Le point de vue de l’enfant se décline et nourrit ses nuances de celui des adultes. Un jeu de passe-passe, d’une vision à une autre, qui rejoindrait fidèlement la mode du récit historico-politique, dans son ambition à fournir la justification logique d’une attitude, s’il ne contribuait pas plutôt à brouiller les pistes et à au contraire complexifier le portrait des personnages. Kusturica en effet ne donne pas une raison, mais des possibilités de regard, sans jamais tomber dans l’exposition d’un fonctionnement d’État ; autant de variables qui paradoxalement dressent sans doute plus justement encore le tableau d’un régime socialiste dont les structures se lient au personnel et à l’intimité de ceux qui les tirent et les subissent.

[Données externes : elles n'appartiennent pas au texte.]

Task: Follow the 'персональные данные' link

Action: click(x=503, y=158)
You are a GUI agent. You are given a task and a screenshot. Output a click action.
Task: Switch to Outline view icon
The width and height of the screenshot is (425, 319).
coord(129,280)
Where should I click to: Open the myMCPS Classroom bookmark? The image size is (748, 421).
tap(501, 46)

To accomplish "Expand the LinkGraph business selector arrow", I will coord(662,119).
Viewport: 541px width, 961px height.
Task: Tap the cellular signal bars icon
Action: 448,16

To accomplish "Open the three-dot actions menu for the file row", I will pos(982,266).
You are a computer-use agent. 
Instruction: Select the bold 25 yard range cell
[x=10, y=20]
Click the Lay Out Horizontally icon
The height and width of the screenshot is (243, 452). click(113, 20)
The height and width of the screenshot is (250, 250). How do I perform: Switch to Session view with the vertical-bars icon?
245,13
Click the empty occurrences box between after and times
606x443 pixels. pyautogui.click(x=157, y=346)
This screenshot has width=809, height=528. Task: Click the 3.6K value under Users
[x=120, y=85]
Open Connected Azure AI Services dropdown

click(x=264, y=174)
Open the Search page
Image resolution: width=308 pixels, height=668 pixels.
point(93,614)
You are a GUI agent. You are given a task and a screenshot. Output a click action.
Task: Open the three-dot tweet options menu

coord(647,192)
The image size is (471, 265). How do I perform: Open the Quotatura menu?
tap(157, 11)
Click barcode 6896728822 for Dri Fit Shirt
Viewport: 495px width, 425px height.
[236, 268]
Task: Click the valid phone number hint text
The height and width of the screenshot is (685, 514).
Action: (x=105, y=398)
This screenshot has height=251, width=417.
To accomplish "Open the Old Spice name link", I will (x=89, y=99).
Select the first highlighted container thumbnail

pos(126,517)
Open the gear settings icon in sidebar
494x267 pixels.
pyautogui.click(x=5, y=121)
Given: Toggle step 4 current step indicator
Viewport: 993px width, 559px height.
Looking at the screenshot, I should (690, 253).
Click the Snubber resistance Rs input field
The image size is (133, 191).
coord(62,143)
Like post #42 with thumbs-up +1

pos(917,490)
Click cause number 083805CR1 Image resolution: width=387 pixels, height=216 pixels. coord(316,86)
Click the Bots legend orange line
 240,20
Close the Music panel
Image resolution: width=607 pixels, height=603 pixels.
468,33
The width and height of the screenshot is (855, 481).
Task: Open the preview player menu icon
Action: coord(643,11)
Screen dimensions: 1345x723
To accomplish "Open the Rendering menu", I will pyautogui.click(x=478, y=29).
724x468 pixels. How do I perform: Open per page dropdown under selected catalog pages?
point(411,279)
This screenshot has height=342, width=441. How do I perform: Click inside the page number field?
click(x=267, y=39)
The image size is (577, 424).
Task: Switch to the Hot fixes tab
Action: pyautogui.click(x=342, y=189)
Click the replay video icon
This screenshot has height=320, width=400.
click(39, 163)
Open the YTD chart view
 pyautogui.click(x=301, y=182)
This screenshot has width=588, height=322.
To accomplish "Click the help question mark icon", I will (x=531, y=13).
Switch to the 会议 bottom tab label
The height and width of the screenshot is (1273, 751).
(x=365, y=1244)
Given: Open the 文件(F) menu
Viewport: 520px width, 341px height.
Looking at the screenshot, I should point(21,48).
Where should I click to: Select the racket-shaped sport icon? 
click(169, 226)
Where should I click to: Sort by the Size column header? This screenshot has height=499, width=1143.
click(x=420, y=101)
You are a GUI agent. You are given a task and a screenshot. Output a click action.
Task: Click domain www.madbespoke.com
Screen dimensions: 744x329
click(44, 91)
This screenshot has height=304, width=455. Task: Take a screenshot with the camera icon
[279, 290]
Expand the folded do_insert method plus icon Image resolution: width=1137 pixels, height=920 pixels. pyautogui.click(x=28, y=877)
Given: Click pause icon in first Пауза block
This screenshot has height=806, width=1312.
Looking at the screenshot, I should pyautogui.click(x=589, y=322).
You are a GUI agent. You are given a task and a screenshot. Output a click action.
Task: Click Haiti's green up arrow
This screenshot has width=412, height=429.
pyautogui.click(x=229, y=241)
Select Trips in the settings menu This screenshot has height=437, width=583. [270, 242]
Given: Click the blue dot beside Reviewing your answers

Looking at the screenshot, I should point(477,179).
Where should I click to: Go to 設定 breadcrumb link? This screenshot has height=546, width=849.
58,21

Papa est en voyage d’affaires opte donc pour le pluriel, et ne se situe pas. Le seul parti pris semble être en définitive celui du récit. Il est question de montrer non pas une situation mais une pleine expansion des affects au paroxysme des passions et des frustrations, entre élan dramatique et souci psychologique. L’œuvre, loin de commenter, met en scène et ne se réfugie jamais dans le confort d’une conclusion à deux battant : du pardon à la résolution, mais converge au contraire tout entière vers un élargissement tragique, celui du temps. Les personnages se définissent non plus comme actants, mais comme produits d’une expérience vécue, marqués par un réel de l’injustice et de la coercition, d’où affleurera semble-t-il toujours le souvenir d’un passé vivant, de chair et de mots.